Museum in Netherlands

The Marechaussee Museum (Dutch - Marechausseemuseum) or Royal Marechaussee Museum (Museum der Koninklijke Marechaussee) is a museum on the history of the Royal Marechaussee of the Netherlands from its foundation by William I of the Netherlands on 26 October 1814 until the present day. It is based in the former Koninklijk Weeshuis in Buren, originally opened as an orphanage on 26 May 1612 by Maria van Nassau and remaining in that role until 1953.

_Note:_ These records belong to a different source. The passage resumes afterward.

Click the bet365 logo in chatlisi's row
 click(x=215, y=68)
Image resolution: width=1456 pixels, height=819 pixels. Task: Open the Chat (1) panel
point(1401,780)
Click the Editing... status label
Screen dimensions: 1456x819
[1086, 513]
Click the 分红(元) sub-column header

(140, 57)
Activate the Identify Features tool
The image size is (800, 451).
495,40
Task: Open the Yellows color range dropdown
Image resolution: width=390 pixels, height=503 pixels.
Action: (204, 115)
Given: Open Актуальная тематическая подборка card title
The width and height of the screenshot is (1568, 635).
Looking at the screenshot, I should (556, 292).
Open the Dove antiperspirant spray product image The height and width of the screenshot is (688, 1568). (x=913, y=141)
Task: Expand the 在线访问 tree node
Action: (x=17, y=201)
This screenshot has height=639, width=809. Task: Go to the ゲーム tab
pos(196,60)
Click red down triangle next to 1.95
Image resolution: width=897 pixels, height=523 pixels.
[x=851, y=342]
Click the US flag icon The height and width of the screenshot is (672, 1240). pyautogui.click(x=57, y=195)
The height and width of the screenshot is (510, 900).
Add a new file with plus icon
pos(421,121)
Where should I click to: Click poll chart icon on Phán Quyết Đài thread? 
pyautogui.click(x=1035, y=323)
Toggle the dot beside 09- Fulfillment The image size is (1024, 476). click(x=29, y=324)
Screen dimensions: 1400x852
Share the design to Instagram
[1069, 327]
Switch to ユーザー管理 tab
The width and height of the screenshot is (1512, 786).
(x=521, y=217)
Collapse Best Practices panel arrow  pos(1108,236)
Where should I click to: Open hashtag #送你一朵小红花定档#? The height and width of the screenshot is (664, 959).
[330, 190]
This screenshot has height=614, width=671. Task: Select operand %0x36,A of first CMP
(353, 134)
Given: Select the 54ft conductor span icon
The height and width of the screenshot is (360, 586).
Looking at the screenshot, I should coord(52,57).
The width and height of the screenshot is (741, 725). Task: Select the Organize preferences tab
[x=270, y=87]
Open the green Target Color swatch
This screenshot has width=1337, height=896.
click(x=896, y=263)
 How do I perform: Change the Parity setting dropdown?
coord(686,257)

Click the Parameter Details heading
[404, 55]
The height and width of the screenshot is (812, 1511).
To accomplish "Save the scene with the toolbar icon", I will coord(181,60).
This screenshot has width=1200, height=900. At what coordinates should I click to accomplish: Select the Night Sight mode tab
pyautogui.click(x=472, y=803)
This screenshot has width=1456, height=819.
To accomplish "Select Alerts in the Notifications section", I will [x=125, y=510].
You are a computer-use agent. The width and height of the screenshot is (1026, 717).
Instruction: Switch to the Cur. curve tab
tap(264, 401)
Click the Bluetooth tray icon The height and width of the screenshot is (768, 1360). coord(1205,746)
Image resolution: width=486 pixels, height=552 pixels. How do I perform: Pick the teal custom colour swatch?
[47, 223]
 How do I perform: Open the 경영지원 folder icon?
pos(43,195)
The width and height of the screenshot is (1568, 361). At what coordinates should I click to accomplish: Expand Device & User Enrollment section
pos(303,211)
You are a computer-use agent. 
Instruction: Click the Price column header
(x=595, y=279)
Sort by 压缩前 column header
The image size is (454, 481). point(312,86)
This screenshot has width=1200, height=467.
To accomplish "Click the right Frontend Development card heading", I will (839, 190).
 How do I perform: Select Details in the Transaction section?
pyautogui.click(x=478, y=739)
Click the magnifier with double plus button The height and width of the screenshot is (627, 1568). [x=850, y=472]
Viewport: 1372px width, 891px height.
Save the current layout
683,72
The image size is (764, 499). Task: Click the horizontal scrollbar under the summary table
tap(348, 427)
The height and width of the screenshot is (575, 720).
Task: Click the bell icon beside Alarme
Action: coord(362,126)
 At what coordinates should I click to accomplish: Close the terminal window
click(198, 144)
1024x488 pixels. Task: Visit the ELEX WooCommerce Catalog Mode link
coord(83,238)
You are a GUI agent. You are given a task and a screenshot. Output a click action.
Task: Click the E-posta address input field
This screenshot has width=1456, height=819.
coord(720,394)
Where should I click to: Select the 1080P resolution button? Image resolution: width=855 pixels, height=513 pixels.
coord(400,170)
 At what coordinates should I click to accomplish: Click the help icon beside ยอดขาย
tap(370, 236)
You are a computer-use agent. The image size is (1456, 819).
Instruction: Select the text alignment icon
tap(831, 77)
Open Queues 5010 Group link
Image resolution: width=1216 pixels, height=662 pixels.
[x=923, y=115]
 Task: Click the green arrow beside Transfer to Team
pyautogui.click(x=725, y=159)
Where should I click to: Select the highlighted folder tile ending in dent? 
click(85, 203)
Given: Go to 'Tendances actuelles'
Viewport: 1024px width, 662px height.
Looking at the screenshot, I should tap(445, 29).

It is the oldest police museum in the Netherlands and on 7 December 2005 was added to the 'Museumregister Nederland'. It and four other major Dutch military museums are overseen by the Koninklijke Stichting Defensiemusea.

==History==
It was set up by M.C. van Houten (colonel of the Royal Marechaussee) as the 'Royal Marechaussee historical museum' (historisch museum der Koninklijke Marechaussee) in Apeldoorn, opening on 31 October 1936. The initial core of the museum collection was Van Houten's own private collection. After 1945 the museum was housed in both the Leger en Wapen museum 'Generaal Hoefer' (of which Van Houten was then director) and the Pesthuis in Leiden. It was then moved to the Koninklijke Stallen (Royal Stables) in The Hague (1957-1959) and then to the top floor of the Marechausseebrigade buildings at 12 Westersingel in Rotterdam (19 March 1959 – 10 April 1972). It has been in its present home since 10 April 1972, rented from its owners on the condition that part of the displays still told the history of the orphanage. A nearby former municipal sports hall was purchased in 2000 and opened on 12 April 2003 as a vehicles display space.

== Displays ==
Display topics include brigades, brigade offices, brigade stables, vehicles, commanders, inspectors, other historical figures, the BSB and former organisations such as the Korps Politietroepen, the Rijksveldwacht, the Gemeenteveldwacht, the Rijkspolitie and the Gemeentepolitie. As well as displays on the Marechaussee, part of the top floor and three ground floor rooms (the Regentenkamer, Burenkamer and the main hall) also tell the history of the orphanage itself.